Saiba quais documentos separar para fazer o Imposto de Renda 2026

Escrito por: Equipe Bolso do Investidor
Data da publicação: 01 de Fevereiro de 2026

A temporada de declaração do Imposto de Renda Pessoa Física (IRPF) 2026 já está em andamento, e contribuintes que precisam prestar contas à Receita Federal devem organizar com antecedência os documentos exigidos para evitar erros, omissões ou perda de prazos. A lista de comprovantes e informações é ampla e varia conforme as fontes de renda, tipo de bens e investimentos, e deduções que cada contribuinte pretende declarar ao longo do processo.

Entre os principais documentos que o contribuinte deve reunir estão os informes de rendimentos fornecidos por empregadores, instituições financeiras, administradoras de cartões e plataformas de investimentos. Esses informes contêm valores de salários, pró-labore, aluguéis, rendimentos de aplicações financeiras, rendimentos isentos e tributáveis e outros itens que integram a base de cálculo do imposto devido. Pessoas que recebem aposentadoria, pensão ou benefícios previdenciários também devem solicitar informes específicos emitidos pelo órgão pagador para registrar corretamente essas entradas de recursos.

Despesas que podem gerar deduções legais também exigem documentos comprobatórios. É importante reunir recibos e comprovantes de despesas médicas, odontológicas, de educação, de pagadores de pensão alimentícia ou de investimentos em previdência privada, quando aplicáveis. Para quem tem dependentes, dados pessoais e documentos de cada dependente também precisam ser organizados, assim como comprovantes de despesas que possam ser incluídas na declaração para diminuir o imposto a pagar ou aumentar a restituição.

Quem possui bens e direitos, como imóveis, veículos ou investimentos em renda fixa, ações e fundos, precisa ter à mão informações detalhadas sobre esses ativos. Isso inclui dados de compra e venda, evolução patrimonial e saldos em 31 de dezembro de 2025, que serão usados para preencher os campos correspondentes na declaração, inclusive em casos de alienações ou transferências ocorridas ao longo do ano-calendário anterior.
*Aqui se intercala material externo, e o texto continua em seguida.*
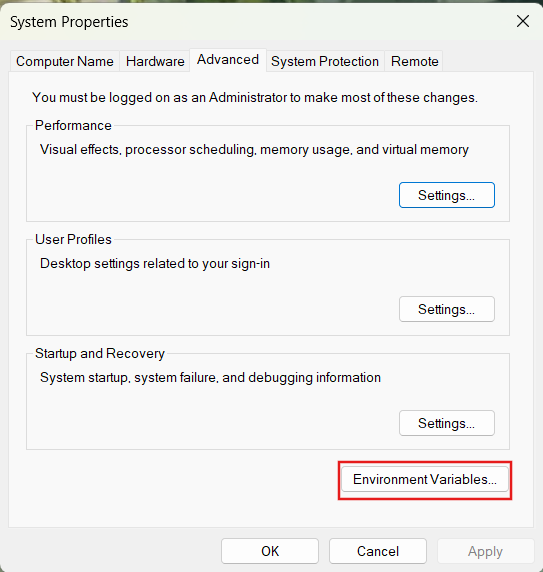Click the Startup and Recovery group label

100,353
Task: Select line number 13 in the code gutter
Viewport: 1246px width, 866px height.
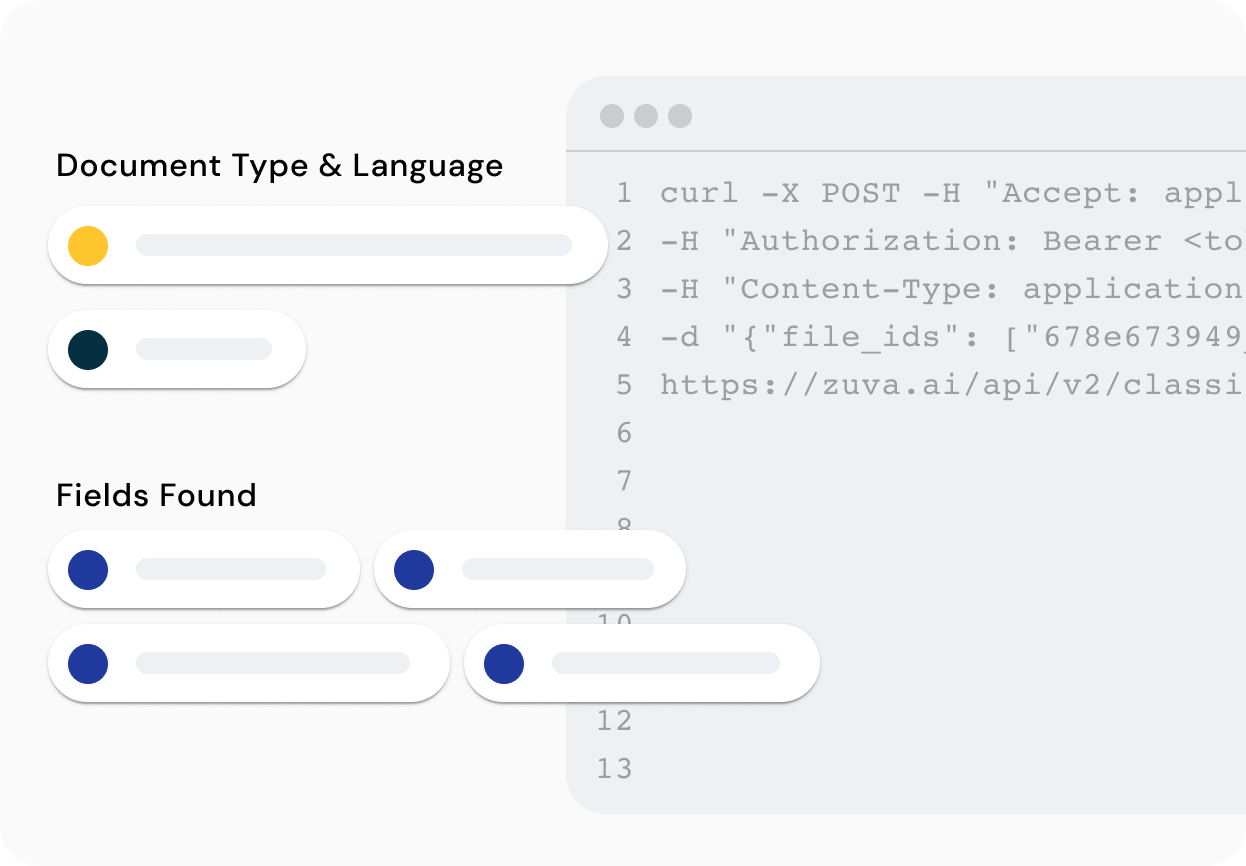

Investidores tendem a enfrentar uma parte mais complexa da declaração quando lidam com renda variável, como ações ou fundos imobiliários, e com criptoativos, como Bitcoin e outras moedas digitais. Para esses casos, é fundamental ter extratos e relatórios emitidos pelas corretoras ou plataformas onde as operações foram realizadas, incluindo notas de corretagem, histórico de operações de compra e venda e documentação fiscal que comprove custos, taxas e resultados das transações.

Visão Bolso do Investidor

Organizar os documentos do Imposto de Renda com antecedência é uma prática que reduz a chance de erros, economiza tempo e minimiza a possibilidade de cair na malha fina da Receita Federal. Para contribuintes que investem, em especial, é essencial mapear com clareza todas as fontes de rendimentos e os saldos de ativos no final de 2025, pois omissões ou discrepâncias podem gerar inconsistências que exigem correções posteriores. Além disso, manter um arquivo estruturado com informes de rendimentos, comprovantes de despesas dedutíveis e extratos de investimentos ao longo do ano pode facilitar a declaração futura e reduzir o estresse associado ao prazo de entrega.